Figure 6.

As compared to wild-type mice, leukocyte infiltration is not altered in TG2 null regenerating TA muscles following CTX injury, but the pro-inflammatory to healing phenotypic conversion of macrophages is delayed. (A) Number of CD45⁺ leukocytes per injured muscle and (B) ratio of anti-F4/80 antibody stained Mϕs and anti-Ly6G/Ly6C (GR-1) stained neutrophils within the CD45⁺ leukocyte population in TG2^+/+ and TG2^−/− TA muscles during the first 4 days of regeneration following CTX-induced injury (n = 3). (C) MCP-1 mRNA expression levels of muscle-derived wild-type or TG2 null CD45⁺ leukocytes determined by qRT-PCR following CTX-induced injury (n = 4). (D) Representative scatter plots of CD206 and Ly6C stained muscle-derived F4/80⁺ cells and the percent of Ly6C⁺, CD206⁺, and MHCII^high cells within the muscle-derived F4/80⁺ population determined at the indicated days following CTX-induced injury in the TA muscles of TG2^+/+ and TG2^−/− mice (n = 3). (E) mRNA expressions of TG2 and pro-and anti-inflammatory marker genes in CD45⁺ cells isolated from TA muscles determined by qRT-PCR at day 2, 3, and 4 post-injury (n = 4). (F) Protein level of GDF3 at day 4 post-injury in CD45⁺ cells isolated from regenerating TA muscles determined by Western blot analysis (n = 3).
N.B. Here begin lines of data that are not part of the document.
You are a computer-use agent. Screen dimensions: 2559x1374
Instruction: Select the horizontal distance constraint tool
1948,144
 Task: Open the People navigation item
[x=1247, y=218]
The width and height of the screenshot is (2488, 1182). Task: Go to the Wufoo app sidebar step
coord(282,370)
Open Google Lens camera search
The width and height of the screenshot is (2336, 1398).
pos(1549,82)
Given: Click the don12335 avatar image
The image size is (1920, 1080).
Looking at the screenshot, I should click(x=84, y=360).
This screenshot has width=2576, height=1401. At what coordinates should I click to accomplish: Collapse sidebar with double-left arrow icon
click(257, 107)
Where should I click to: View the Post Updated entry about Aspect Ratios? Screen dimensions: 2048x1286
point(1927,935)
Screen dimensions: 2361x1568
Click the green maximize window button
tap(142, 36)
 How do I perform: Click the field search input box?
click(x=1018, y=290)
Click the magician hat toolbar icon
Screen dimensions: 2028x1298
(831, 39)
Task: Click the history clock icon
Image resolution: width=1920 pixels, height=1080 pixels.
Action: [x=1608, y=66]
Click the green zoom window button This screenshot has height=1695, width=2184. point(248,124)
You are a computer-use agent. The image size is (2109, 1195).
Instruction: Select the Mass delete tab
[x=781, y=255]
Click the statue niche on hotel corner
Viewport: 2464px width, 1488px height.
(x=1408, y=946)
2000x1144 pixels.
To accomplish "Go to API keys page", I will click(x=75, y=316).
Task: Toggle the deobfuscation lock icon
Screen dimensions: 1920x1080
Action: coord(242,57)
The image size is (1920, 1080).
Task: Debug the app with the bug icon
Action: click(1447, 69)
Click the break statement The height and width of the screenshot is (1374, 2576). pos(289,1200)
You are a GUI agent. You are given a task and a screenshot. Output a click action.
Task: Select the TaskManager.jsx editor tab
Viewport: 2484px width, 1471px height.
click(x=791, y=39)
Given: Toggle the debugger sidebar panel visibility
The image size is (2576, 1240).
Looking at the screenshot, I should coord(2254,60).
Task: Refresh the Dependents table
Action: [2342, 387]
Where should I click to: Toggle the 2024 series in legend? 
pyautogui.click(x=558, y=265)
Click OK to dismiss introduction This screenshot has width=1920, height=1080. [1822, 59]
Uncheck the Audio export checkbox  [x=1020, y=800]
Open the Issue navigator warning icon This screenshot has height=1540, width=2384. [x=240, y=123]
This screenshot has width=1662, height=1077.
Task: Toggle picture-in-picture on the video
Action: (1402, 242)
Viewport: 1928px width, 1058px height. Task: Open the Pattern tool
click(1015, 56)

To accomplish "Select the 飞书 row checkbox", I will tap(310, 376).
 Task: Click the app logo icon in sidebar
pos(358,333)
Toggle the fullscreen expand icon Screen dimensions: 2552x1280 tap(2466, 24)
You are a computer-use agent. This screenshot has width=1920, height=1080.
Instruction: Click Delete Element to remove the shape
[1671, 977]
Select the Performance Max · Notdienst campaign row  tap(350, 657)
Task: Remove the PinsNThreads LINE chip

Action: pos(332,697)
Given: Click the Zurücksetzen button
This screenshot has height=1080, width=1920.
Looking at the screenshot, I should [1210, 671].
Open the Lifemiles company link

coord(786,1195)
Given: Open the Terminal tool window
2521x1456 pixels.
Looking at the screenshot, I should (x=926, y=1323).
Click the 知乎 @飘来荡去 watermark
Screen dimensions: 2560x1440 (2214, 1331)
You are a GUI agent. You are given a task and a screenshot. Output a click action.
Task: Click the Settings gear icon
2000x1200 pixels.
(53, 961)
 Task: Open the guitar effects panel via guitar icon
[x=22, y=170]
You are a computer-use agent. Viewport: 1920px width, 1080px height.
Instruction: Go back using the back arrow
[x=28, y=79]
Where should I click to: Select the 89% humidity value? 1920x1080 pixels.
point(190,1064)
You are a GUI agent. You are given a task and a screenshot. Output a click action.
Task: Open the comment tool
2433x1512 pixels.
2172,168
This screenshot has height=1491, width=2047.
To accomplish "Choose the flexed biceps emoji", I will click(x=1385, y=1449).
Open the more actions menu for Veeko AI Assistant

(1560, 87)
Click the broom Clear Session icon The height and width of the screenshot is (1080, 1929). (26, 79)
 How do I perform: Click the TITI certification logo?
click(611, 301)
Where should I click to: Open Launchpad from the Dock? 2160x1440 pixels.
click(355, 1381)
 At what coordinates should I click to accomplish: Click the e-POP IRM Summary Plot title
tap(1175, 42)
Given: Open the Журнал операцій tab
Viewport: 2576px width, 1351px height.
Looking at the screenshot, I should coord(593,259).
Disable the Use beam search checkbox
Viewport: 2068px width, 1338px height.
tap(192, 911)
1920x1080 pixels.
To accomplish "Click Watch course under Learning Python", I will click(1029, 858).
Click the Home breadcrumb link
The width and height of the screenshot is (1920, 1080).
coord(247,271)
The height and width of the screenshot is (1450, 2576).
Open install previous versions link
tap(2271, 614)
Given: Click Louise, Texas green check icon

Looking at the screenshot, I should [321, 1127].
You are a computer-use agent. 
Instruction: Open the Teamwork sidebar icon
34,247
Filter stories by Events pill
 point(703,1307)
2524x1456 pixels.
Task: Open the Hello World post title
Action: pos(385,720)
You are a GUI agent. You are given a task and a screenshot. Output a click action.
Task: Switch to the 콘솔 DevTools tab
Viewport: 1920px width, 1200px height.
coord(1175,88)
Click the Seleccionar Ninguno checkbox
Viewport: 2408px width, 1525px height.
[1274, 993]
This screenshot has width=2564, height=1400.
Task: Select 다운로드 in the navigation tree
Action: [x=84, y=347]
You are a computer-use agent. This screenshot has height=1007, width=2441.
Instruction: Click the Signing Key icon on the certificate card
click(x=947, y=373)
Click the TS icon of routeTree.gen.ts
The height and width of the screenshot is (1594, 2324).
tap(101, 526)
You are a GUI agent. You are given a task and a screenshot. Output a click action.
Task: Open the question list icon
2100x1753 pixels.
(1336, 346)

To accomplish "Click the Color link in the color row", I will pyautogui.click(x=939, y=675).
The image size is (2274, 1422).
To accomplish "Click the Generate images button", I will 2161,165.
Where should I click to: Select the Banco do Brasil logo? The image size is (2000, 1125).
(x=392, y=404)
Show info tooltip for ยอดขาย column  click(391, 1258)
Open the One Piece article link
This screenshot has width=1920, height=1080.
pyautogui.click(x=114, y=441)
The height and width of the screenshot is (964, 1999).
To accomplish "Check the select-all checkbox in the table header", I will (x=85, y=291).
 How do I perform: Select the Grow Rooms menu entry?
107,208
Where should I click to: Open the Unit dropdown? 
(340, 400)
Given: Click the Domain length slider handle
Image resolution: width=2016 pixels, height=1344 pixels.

All data are expressed as mean ± SD, while dots represent data from individual animals. N in all these experiments corresponds to number of animals injured on both legs to harvest enough leukocytes from each mouse. Asterisks indicate statistically significant difference (* p < 0.05, ** p < 0.01, Student’s t-test).